The number one issue in my writing life has always been time. Scratch that. The number one issue in my life is time. There’s never time.
I have tried every trick in the book for creating time to write. I have done NaNoWriMo, twice. I have joined writing groups. I have set deadlines with friends. I have taken writing classes. I am most of the way through an MFA in writing. I have taken days off. I have made commitments to write daily. I have set schedules. I have told everyone in my life that there will be times during the day when you cannot disturb me because I will be writing, and then failed to write.
All these tricks fail eventually, at least for me, particularly the ones that require routine. I marvel at writer friends who can just sit at a desk at a time carved out for this purpose and words come out, and then do that every day. How do you find the time every day?
I have despaired at all forms of writing advice for making time. “Let a few things go around the house,” they say, and I pick a t-shirt out of the laundry pile and give it the sniff test. There’s no more letting go. I silently cursed famous male writers like Nabakov who had a wife that just took care of everything so they could have time to write.
I kicked myself for not being more organized, because surely if I had more discipline I could get everything done and still have time to write. Did I really need to binge-watch Project Runway? Shouldn’t I have been writing?
I would read and hear things like, if this is really important to you, you would make the time. And I would say, but I want to. And then I would feel like a failure before I even began, because I couldn’t reconcile having something so important to me, and still not make time for it. I was a writer even though I showed no outward signs of it, and so I would doubt myself. Writers write; I wasn’t making time to write. Just who did I think I was? How can I even think for one second that this is important to me if I’m not making the time?
I kept at it, in fits and starts, but I also waited for the magical day when the Universe would just grant me more time. Because as soon as I had time…. man, the things I would write.
Here’s the thing. The Universe is not going to magically grant you more time.
And even if the Universe does grant you more time, that doesn’t necessary mean that you are going to find it magically easy to sit down and write.

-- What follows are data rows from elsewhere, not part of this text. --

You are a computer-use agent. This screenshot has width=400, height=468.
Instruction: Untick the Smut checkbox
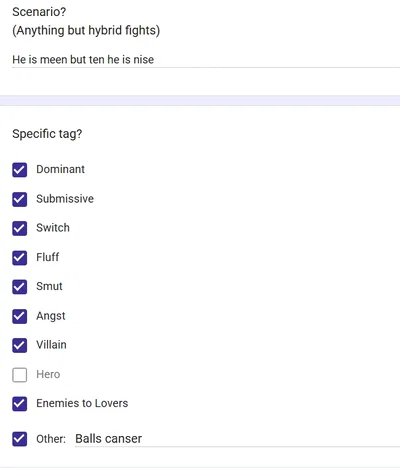(x=20, y=287)
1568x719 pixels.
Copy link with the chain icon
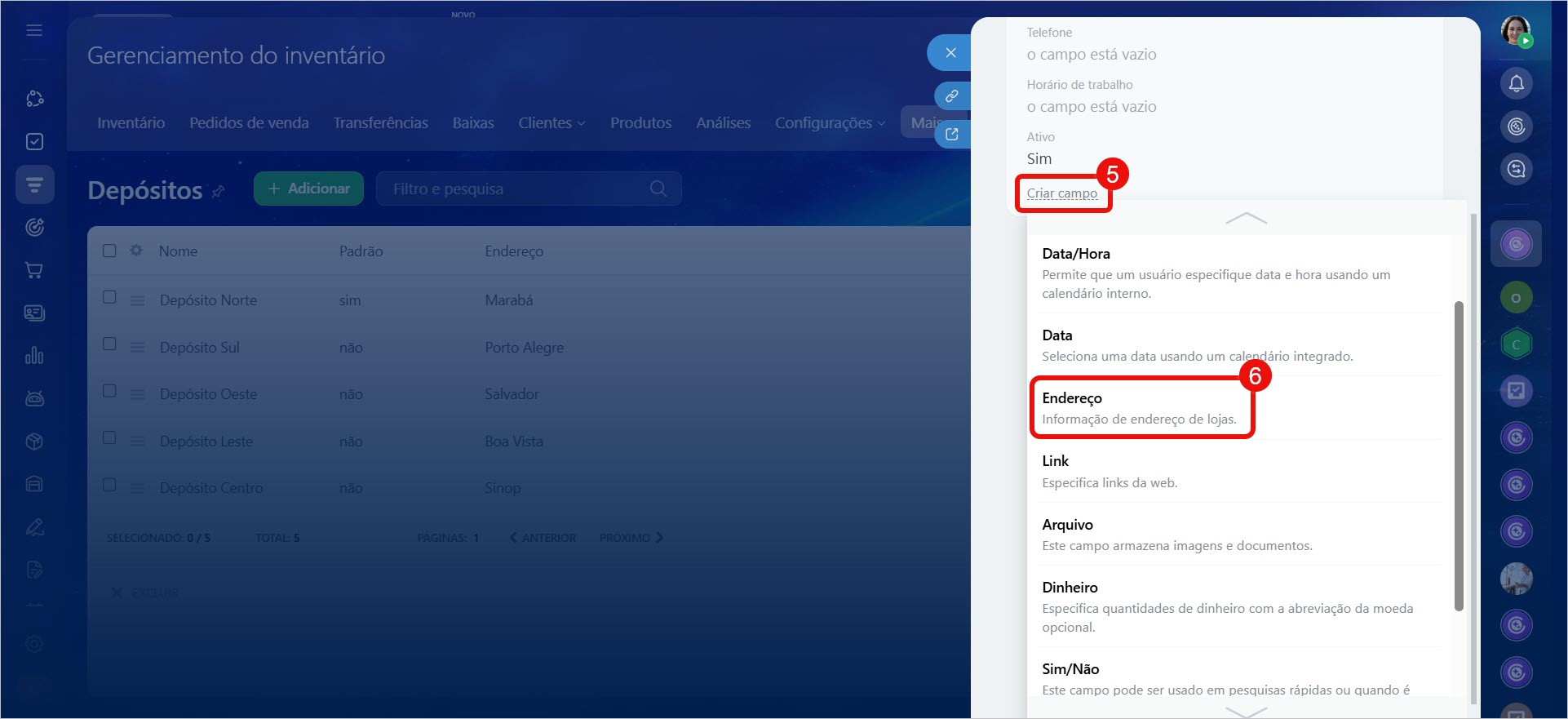click(951, 96)
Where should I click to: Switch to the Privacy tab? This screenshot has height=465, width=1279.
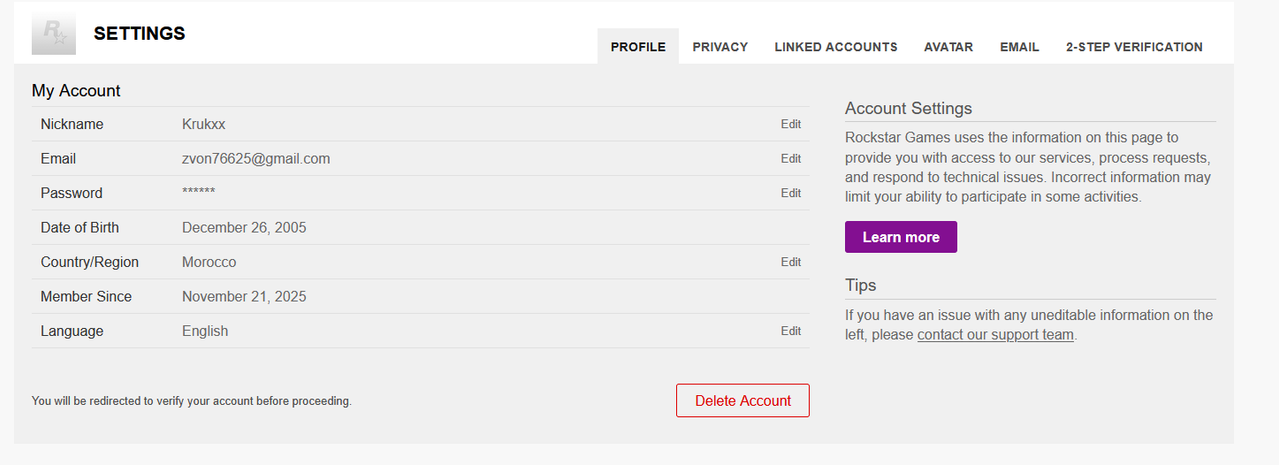[720, 47]
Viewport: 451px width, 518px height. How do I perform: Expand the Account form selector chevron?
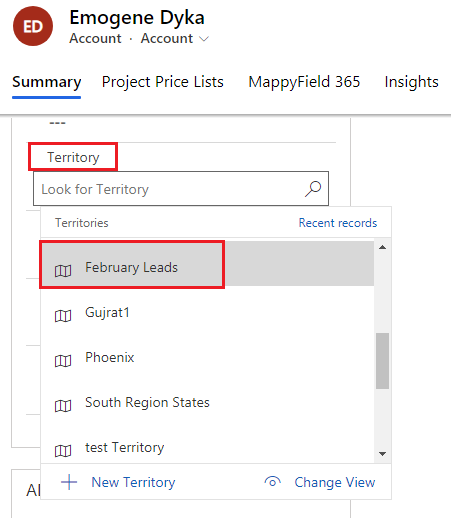[204, 39]
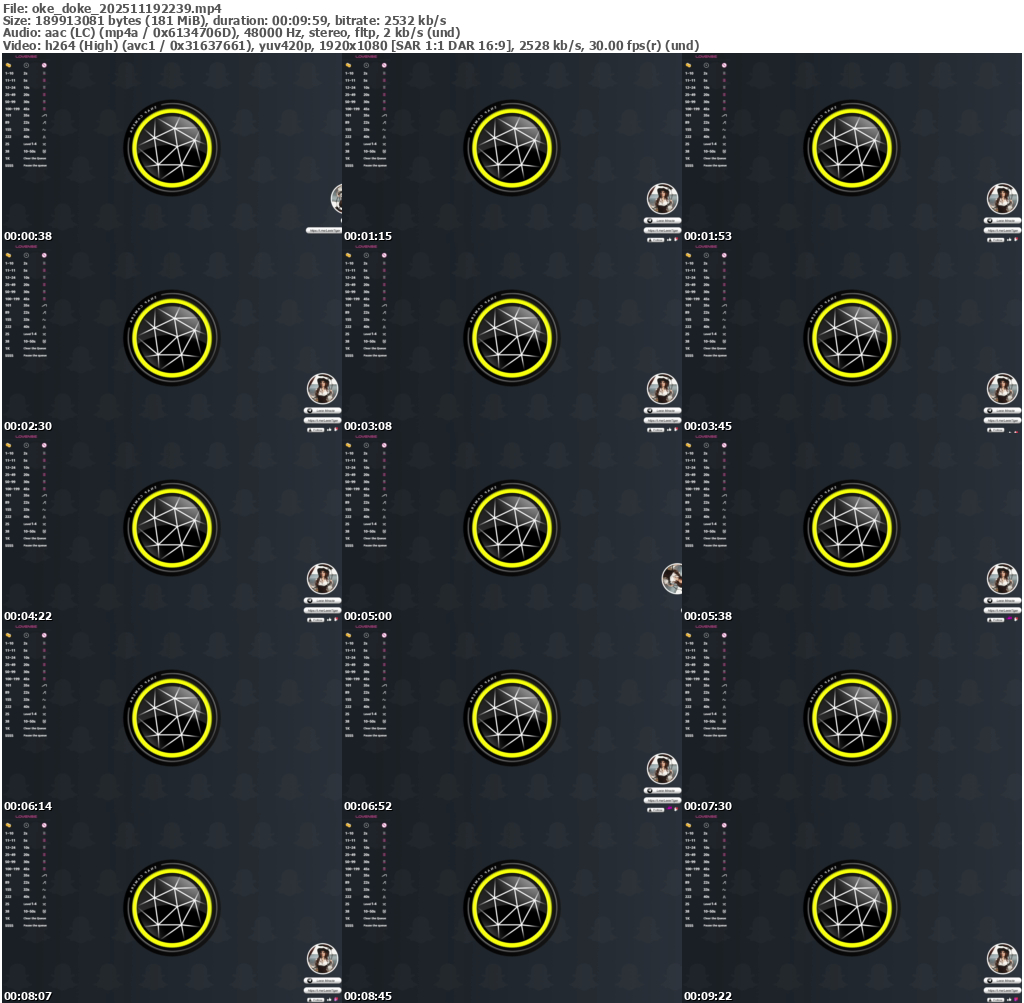Click the pink toy icon in the 00:01:53 frame
1024x1003 pixels.
tap(724, 65)
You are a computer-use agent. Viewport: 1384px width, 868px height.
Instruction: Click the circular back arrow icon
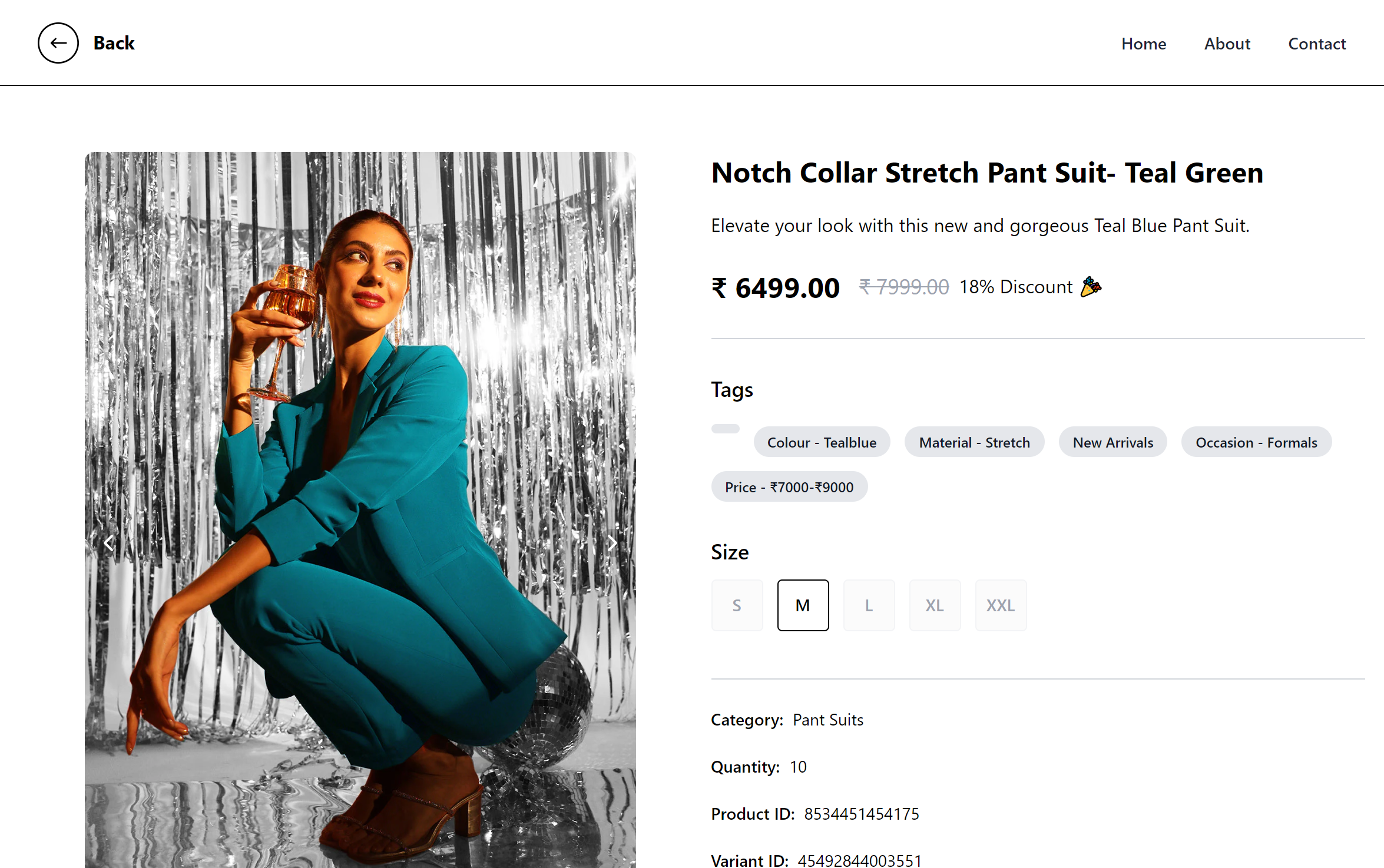(58, 43)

The hard truth is, that if you already have a busy life, you can’t do everything exactly the same as you always did and still have time to write. Something’s gotta give. At least a little bit. The reality of the writing life is that you need dedicated time, but you also need to pay your bills and eat and be nice to your friends and family. What that looks like in your life, I don’t know. Maybe it’s getting up early to write, and so what gives is a little sleep. Maybe it’s taking a long weekend every month to yourself to binge-write. Maybe you pass on the intense career. Maybe you have to carry on in fits and starts as best you can until you can work this out.
It isn’t easy to know what to do, since we don’t exactly live in a world that supports shirking your responsibilities (a little bit!) so that you can play with words. And realistically, we have to live in the world.
But whatever it is, you need to make peace with it. That moment before you write your first word is scary sometimes. The Inner Critic reminds you of all of the other things you should be doing. You start thinking that if you don’t write the perfect word, you have sacrificed other things that you should be doing so this word had better be worth it. No pressure, huh?
And don’t start taking this out on yourself. A writer who isn’t writing is simply a writer who is struggling to figure out how to make it all work. You know that’s true. Don’t beat yourself up for struggling with something that isn’t easy. Struggle on.